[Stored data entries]
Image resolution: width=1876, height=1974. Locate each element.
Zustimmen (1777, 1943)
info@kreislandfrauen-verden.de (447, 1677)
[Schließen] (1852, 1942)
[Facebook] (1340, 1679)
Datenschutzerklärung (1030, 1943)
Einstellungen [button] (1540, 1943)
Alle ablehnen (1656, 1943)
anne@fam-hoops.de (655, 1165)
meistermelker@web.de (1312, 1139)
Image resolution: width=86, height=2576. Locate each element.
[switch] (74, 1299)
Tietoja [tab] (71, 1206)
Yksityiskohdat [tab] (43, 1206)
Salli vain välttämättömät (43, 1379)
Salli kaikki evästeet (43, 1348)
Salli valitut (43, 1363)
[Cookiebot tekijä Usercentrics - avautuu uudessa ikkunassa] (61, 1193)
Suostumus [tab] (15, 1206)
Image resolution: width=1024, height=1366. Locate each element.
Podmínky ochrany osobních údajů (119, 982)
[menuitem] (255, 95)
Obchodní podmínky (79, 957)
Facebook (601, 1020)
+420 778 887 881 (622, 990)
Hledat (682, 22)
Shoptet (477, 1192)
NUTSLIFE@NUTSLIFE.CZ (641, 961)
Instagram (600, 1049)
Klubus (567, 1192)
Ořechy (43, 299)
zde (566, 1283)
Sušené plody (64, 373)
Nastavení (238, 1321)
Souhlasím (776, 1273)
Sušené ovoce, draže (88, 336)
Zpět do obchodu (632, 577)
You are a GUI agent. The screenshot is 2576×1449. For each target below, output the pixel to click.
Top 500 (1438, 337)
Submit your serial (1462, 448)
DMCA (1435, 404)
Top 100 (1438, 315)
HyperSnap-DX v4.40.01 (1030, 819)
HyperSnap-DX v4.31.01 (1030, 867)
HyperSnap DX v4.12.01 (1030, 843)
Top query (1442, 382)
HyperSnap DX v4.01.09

● **WHAT NEEDS TO BE DONE**:
Give the entries again exactly, every one.

● **ANSWER**:
Image resolution: width=1876, height=1974. Locate each element.
Zustimmen (1777, 1943)
info@kreislandfrauen-verden.de (447, 1677)
[Schließen] (1852, 1942)
[Facebook] (1340, 1679)
Datenschutzerklärung (1030, 1943)
Einstellungen [button] (1540, 1943)
Alle ablehnen (1656, 1943)
anne@fam-hoops.de (655, 1165)
meistermelker@web.de (1312, 1139)
Image resolution: width=86, height=2576. Locate each element.
[switch] (74, 1299)
Tietoja [tab] (71, 1206)
Yksityiskohdat [tab] (43, 1206)
Salli vain välttämättömät (43, 1379)
Salli kaikki evästeet (43, 1348)
Salli valitut (43, 1363)
[Cookiebot tekijä Usercentrics - avautuu uudessa ikkunassa] (61, 1193)
Suostumus [tab] (15, 1206)
Image resolution: width=1024, height=1366. Locate each element.
Podmínky ochrany osobních údajů (119, 982)
[menuitem] (255, 95)
Obchodní podmínky (79, 957)
Facebook (601, 1020)
+420 778 887 881 (622, 990)
Hledat (682, 22)
Shoptet (477, 1192)
NUTSLIFE@NUTSLIFE.CZ (641, 961)
Instagram (600, 1049)
Klubus (567, 1192)
Ořechy (43, 299)
zde (566, 1283)
Sušené plody (64, 373)
Nastavení (238, 1321)
Souhlasím (776, 1273)
Sušené ovoce, draže (88, 336)
Zpět do obchodu (632, 577)
You are a GUI agent. The screenshot is 2576×1449. For each target below, output the pixel to click.
Top 500 (1438, 337)
Submit your serial (1462, 448)
DMCA (1435, 404)
Top 100 (1438, 315)
HyperSnap-DX v4.40.01 (1030, 819)
HyperSnap-DX v4.31.01 (1030, 867)
HyperSnap DX v4.12.01 (1030, 843)
Top query (1442, 382)
HyperSnap DX v4.01.09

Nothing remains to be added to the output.